▶ [TEXT]:

|---|

FDA Commissioner Scott Gottlieb pinned his hopes on several key initiatives, including a new robust knowledge management system, in an appearance before the US House Subcommittee on Agriculture and Rural Development on April 17.
The President’s 2019 budget request for the FDA totals $5.8 billion – an increase of $663 million from the FY18 resolution. Gottlieb delivered a statement to the subcommittee outlining the FDA’s plans, assuming the budget is secured.
Gottlieb began his statement by highlighting an impressive accomplishment from 2017: the FDA approved a record number of generic drugs, novel drugs and medical devices. Gottlieb credited advancements in science and technology as the catalyst for this milestone.
Moving into his vision for the future, Gottlieb outlined new efforts aimed at bringing a more team-based approach to medical product review, facilitating easier information sharing across scientific disciplines, and bringing more consistency to decision making across different disease and product areas.
The increased spending plan would allow the agency to work on several priorities, including:
- Investments in advanced manufacturing that can bring more production back to the U.S. while improving our ability to respond to public health emergencies.
- New efforts to help more compounding pharmacies expand and grow their businesses.

|---|

Stored data
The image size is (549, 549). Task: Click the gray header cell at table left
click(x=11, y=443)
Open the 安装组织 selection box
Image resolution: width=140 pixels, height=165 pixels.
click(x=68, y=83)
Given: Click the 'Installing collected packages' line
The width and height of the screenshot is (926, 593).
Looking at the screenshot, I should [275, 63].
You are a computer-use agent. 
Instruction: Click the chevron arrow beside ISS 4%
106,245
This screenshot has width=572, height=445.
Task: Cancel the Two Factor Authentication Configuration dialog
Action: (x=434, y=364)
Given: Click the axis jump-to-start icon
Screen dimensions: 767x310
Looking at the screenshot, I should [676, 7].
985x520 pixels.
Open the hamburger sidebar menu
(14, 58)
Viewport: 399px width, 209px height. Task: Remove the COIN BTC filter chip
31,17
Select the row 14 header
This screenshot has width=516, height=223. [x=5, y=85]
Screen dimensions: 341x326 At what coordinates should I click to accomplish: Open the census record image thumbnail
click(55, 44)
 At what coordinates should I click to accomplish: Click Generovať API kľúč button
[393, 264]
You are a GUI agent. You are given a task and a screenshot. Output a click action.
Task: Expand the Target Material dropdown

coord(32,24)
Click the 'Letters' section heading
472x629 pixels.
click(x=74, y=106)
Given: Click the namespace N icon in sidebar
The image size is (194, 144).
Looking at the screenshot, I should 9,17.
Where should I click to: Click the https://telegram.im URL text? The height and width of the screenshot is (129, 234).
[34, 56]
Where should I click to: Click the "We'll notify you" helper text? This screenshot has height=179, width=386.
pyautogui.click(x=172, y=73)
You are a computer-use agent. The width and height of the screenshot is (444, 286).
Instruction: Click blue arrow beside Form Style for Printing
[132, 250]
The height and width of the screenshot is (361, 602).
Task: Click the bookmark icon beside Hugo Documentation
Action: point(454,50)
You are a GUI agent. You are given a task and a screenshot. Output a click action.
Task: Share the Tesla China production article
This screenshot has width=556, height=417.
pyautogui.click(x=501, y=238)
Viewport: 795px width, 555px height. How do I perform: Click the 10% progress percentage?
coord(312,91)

|---|

▶ [TASK REQUIREMENTS]:
a) Name the kinds of products that, according to the text on the FDA budget hearing, the FDA approved in record numbers in 2017.
b) From the text on the FDA budget hearing, extract the passage starting with "Gottlieb began his" and going on through "grow their businesses.".

▶ [SOLVED TASKS]:
a) Generic drugs, novel drugs, medical devices

b)
Gottlieb began his statement by highlighting an impressive accomplishment from 2017: the FDA approved a record number of generic drugs, novel drugs and medical devices. Gottlieb credited advancements in science and technology as the catalyst for this milestone.
Moving into his vision for the future, Gottlieb outlined new efforts aimed at bringing a more team-based approach to medical product review, facilitating easier information sharing across scientific disciplines, and bringing more consistency to decision making across different disease and product areas.
The increased spending plan would allow the agency to work on several priorities, including:
- Investments in advanced manufacturing that can bring more production back to the U.S. while improving our ability to respond to public health emergencies.
- New efforts to help more compounding pharmacies expand and grow their businesses.